### TASK PROMPT
Please give nothing except the number of lines in the records below that include the word "computer".

(Stored items)
##########

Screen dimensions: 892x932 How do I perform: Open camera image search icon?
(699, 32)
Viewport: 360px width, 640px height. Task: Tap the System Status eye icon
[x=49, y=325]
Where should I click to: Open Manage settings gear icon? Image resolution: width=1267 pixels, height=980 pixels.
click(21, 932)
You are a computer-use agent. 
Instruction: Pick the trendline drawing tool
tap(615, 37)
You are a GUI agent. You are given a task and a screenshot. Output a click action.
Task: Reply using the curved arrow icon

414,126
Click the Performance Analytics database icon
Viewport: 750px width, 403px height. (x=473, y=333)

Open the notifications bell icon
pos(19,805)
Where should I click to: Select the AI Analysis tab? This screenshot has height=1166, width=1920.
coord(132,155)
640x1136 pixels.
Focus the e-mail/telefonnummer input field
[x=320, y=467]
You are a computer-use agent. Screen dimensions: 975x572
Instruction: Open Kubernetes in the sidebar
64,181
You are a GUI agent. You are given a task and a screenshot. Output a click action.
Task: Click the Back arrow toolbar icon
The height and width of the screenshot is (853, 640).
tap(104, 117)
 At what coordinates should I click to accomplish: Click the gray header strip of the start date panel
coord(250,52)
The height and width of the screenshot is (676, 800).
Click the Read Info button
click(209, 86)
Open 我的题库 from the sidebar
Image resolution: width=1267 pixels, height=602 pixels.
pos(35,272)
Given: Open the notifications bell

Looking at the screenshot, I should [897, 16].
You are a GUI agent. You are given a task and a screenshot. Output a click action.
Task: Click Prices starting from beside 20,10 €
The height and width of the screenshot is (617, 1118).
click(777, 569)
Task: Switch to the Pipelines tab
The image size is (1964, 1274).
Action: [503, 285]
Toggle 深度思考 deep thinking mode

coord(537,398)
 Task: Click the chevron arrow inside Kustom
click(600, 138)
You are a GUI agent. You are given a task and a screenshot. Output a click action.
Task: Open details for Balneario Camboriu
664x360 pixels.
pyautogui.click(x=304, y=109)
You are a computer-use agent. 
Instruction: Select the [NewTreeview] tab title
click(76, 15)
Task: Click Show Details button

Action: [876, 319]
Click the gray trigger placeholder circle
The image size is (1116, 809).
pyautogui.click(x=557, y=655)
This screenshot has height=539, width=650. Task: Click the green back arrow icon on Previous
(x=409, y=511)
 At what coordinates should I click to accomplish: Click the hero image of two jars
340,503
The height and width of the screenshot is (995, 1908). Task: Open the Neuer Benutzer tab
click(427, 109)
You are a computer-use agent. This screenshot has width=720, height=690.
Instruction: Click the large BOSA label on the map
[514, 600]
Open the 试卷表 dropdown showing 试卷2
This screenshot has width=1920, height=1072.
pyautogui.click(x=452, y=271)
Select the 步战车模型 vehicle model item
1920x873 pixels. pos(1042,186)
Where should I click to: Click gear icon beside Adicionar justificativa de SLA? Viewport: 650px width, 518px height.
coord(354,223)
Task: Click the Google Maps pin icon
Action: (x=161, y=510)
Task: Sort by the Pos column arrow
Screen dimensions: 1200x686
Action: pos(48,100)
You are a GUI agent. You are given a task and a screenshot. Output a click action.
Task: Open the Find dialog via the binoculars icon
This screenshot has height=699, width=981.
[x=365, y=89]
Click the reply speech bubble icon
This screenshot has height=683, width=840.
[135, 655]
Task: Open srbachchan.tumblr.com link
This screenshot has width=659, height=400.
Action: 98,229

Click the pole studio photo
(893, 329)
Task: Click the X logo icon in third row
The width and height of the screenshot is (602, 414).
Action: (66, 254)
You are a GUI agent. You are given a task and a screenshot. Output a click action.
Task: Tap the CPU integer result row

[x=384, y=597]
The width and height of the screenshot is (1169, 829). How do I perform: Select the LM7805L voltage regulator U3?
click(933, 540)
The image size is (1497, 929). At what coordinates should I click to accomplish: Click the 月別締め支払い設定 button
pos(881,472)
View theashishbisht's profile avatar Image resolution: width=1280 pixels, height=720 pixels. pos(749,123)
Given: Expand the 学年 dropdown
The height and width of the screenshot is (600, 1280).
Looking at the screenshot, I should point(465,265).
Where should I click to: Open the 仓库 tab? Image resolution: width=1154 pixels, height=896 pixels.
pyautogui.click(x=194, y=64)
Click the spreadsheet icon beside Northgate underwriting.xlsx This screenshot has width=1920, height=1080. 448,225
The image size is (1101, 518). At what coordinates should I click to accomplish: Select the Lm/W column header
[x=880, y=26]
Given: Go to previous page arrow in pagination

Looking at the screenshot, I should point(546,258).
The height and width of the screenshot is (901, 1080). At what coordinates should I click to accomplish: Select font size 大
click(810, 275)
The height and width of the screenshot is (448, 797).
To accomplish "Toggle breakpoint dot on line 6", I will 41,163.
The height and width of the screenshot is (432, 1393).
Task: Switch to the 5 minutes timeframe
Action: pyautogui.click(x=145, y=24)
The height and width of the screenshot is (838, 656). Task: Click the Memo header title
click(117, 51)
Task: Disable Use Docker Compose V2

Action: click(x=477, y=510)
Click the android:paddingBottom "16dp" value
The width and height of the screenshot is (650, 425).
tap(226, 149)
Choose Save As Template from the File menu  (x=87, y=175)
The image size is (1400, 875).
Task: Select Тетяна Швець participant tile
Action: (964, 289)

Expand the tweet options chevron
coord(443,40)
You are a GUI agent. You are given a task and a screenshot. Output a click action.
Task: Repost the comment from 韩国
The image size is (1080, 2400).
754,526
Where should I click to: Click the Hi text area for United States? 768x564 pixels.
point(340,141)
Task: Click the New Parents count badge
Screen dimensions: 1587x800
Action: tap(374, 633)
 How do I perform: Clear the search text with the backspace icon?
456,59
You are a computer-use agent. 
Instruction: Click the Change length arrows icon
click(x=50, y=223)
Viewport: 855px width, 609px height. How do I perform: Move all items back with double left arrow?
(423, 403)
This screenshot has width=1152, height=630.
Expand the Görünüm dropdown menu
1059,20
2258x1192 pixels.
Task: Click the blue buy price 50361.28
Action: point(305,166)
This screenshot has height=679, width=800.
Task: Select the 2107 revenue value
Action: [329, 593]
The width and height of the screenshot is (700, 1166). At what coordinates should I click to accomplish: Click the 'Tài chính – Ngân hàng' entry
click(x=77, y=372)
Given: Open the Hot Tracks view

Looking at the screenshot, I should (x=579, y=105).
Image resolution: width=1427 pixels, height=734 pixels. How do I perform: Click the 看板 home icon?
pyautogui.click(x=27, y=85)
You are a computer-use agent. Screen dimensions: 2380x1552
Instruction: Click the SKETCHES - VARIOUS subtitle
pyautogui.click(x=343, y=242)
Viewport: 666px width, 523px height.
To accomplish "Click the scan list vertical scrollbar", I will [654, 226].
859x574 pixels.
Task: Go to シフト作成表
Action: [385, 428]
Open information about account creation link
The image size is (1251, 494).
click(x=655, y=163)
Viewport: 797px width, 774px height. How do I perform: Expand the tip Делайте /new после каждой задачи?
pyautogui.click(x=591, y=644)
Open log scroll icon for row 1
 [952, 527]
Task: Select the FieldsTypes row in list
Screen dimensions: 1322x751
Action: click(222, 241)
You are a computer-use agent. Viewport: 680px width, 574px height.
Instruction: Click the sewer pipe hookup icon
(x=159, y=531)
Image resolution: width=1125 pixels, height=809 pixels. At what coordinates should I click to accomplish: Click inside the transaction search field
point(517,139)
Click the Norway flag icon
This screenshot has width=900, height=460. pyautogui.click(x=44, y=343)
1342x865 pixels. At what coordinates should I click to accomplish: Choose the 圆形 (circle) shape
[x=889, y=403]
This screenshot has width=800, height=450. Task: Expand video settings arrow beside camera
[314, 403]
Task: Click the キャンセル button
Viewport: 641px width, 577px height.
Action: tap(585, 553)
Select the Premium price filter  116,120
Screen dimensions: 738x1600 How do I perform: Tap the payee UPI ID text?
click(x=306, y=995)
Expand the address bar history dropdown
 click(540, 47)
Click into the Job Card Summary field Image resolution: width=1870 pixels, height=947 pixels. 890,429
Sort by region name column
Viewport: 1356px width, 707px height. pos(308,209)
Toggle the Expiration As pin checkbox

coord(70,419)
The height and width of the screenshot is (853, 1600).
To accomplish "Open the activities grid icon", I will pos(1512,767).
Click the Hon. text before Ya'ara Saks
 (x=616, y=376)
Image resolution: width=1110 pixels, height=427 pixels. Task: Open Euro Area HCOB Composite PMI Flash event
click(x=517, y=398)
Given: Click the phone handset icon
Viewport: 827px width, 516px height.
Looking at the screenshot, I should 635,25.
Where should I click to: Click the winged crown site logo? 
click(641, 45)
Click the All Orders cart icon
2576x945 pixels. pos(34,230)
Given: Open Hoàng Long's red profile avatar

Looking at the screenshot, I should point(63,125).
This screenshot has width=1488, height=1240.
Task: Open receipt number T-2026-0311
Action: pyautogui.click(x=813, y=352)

##########

### EXERCISE OUTPUT
7